Marker and Yannick Bellon almost exclusively rely on Denise Bellon's still photographs for visuals. The photographs are largely portraitures, though images of art, architecture, and street scenes are not uncommon. The narration, read by Alexandra Stewart, is infused with Marker's characteristic poetic wit and wistfulness, as it muses on themes common to many of Marker's films: the interconnection of historic events, archival images, memories, and philosophy.

Presentation
Video:
The 1.78:1 image is not enhanced for widescreen viewing. The transfer does not do justice to Bellon's striking photography. There's a loss of detail in the black and white images and noticeably aliasing.

Audio:
Remembrance of Things to Come features English voiceover narration. The 2.0 audio is acceptable with steady audio levels, minimal noise, and no noticeable dropouts or distortions. No subtitles are available for Remembrance of Things to Come.

Extras:
Also included is Collete (1952), a 26-minute biographical documentary about the French novelist Sidonie-Gabrielle Colette (1873-1954).
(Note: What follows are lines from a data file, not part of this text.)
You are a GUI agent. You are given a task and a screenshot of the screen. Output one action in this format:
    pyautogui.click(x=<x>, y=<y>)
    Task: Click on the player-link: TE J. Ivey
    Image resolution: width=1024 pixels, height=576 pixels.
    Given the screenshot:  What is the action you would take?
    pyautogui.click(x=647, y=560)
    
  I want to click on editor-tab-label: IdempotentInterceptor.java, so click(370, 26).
This documentary by Yannick Bellon was made with Colette's cooperation and touches on the scope and scale of her literary work, but uses the 14 residences she dwelled in during her lifetime as the principal means of organizing her narrative. There's almost no mention of the more notorious aspects of Colette's personal life. This film is most notable for its style--the emphasis on photographs with voiceover--which appears to have greatly influenced Chris Marker's later work. Collete is presented in its original aspect ratio of 1.33:1 in French with forced English subtitles.

Final Thoughts:
There's little to commend in Remembrance of Things to Come on its own. The rich photography of Denise Bellon would be better served by a coffee table book than the lackluster video quality of this release. Fans of Chris Marker who have exhausted his better films (Sans soleil, La Jetée, The Last Bolshevik and One Day in the Life of Andrei Arsenevitch) may wish to see what he's been up to of late, but this is not the place to start for those not already captivated by Marker's charms.